Pages

Sunday, August 29, 2010

Planning a Fall Garden @ Urban Harvest

Last week I attended one of Urban Harvest’s classes called Planning a Fall Garden. The instructors were my neighbors, Gary Edmondson and Ray Sher. I think they have been on the Westbury Garden Tour just about every year. They have turned their entire yard into a fruit and vegetable garden with some flowers thrown in for good measure. Ray sells his city grown produce on Saturdays at the Urban Harvest Eastside Market. He is also the mastermind behind the new Westbury Community Garden.
I’ve actually already planted my fall garden, so why go to a class on planning a fall garden? Well, you never know what you might learn. This class was great for both novice and more experienced gardeners.
Here are the top ten things I learned:
  1. Do not use bark mulch as a mulch for your vegetable gardens, it may contain natural growth inhibitors and it can rob the soil of nitrogen. You should always use partially decomposed material as mulch. They recommended alfalfa hay or compost.
  2. Cottonseed meal is a good fertilizer for just about anything.
  3. You can use tree leaves as a mulch for fruit trees but not veggies.
  4. They recommended a digging knife, expensive, but worth it.
  5. Save your seeds in the refrigerator in a sealed container with a little rice or powdered milk to absorb any moisture.
  6. If you have old seed, a good way to test if it will germinate is to put it in a damp paper towel. Keep the paper towel damp, after a couple of days start checking daily if the seeds have germinated.

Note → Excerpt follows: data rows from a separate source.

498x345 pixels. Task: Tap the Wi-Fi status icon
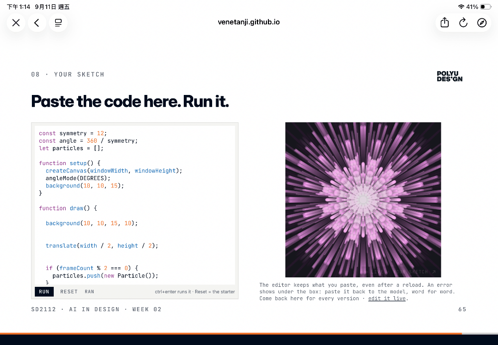(461, 6)
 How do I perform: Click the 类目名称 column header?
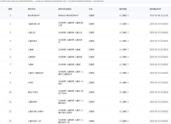click(x=31, y=9)
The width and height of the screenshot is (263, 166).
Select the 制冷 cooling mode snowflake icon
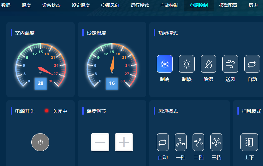(x=165, y=64)
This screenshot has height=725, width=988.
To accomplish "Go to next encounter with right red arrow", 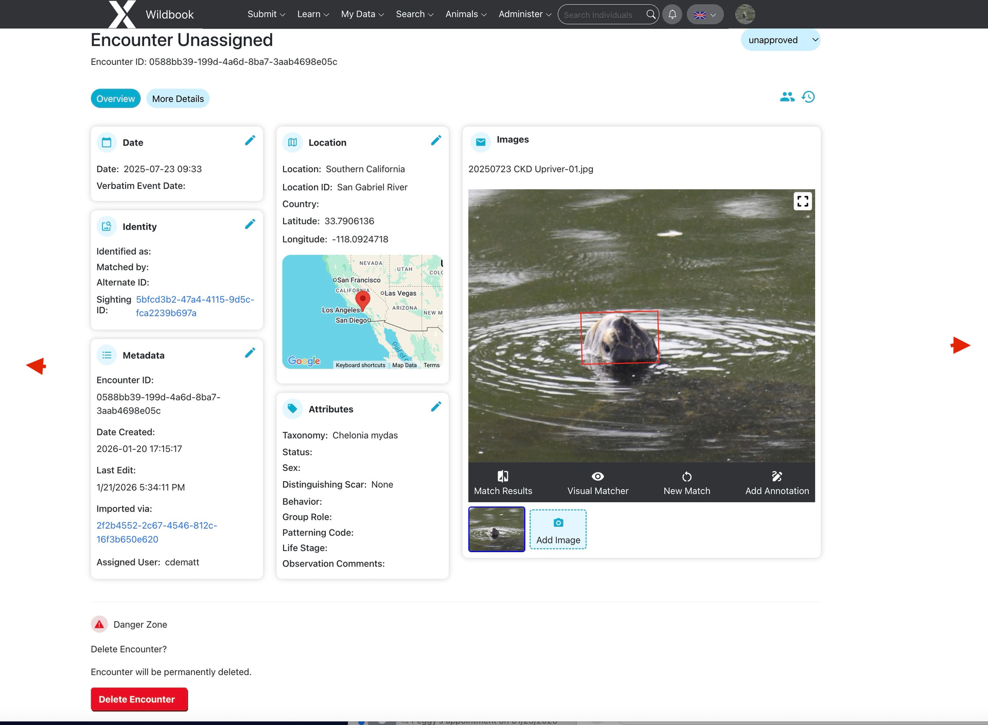I will (x=960, y=345).
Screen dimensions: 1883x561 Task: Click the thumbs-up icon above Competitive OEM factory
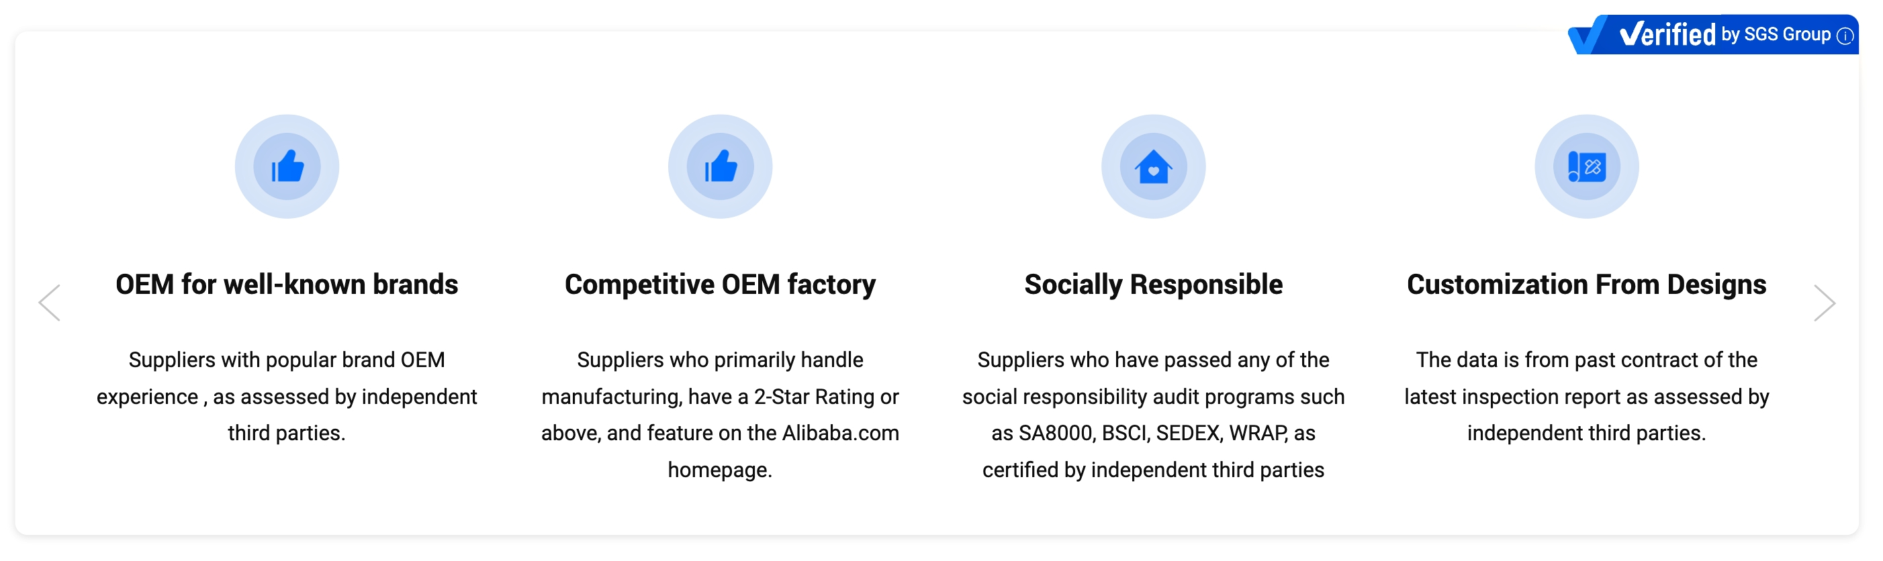720,167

  7. Put soft phosphate or bone meal in the planting hole of onions and tomatoes.
  8. Plant leaks in a trench and slowly cover them as they grow.

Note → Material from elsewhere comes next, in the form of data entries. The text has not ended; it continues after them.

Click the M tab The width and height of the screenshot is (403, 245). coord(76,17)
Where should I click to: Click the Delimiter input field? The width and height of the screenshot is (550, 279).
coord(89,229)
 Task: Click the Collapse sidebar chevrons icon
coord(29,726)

  9. Put garlic in the refrigerator for 2 months before planting. For Houston, plant garlic in mid-October and harvest in May.

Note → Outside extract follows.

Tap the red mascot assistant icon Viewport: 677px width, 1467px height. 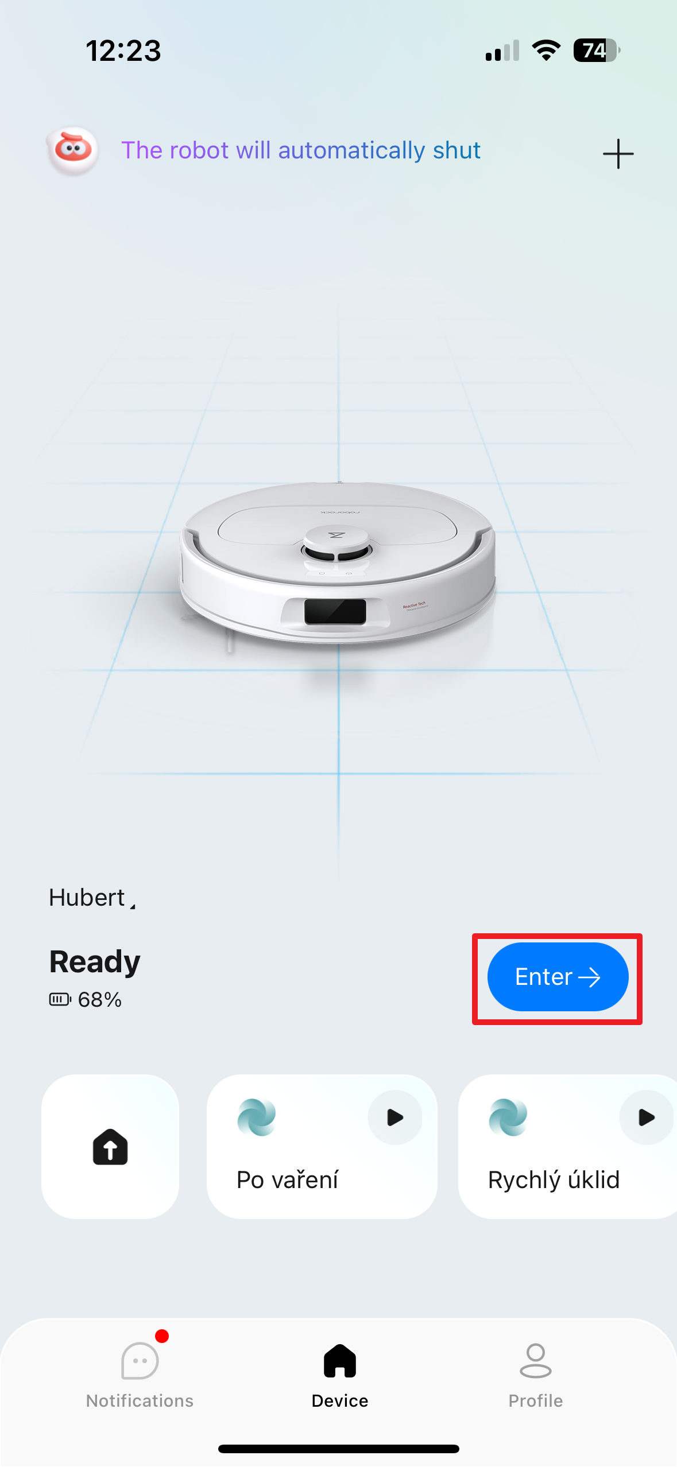coord(72,151)
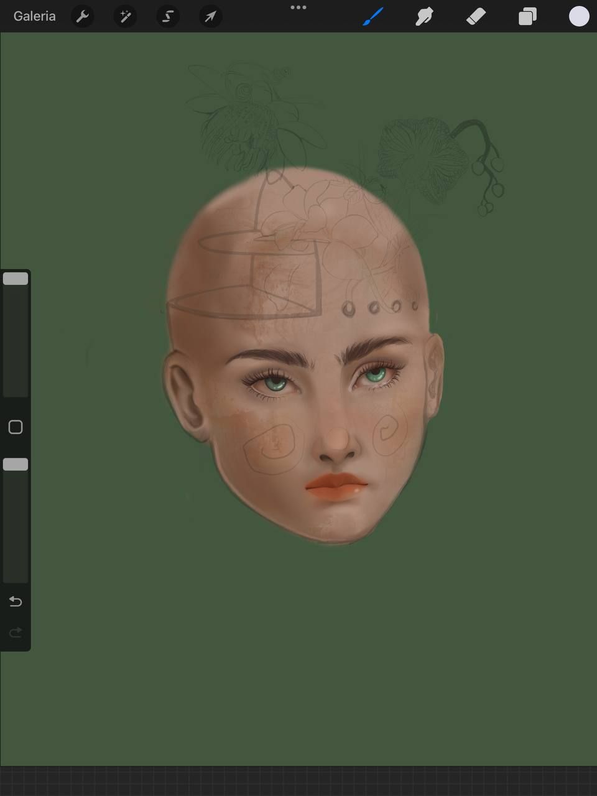Viewport: 597px width, 796px height.
Task: Redo with the sidebar redo arrow
Action: click(16, 632)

  10. There are two kinds of arugula. The one I am familiar with is spicy and has an oak leaf shape and is referred to as wild. The other (Astro is one variety) is less spicy, has a more rounded leaf, and has shorter time to harvest.
If you are new to fruit and vegetable gardening in Houston, I highly recommend Dr. Bob Randall’s book, Year Round Vegetables, Fruits, and Flowers for Metro Houston.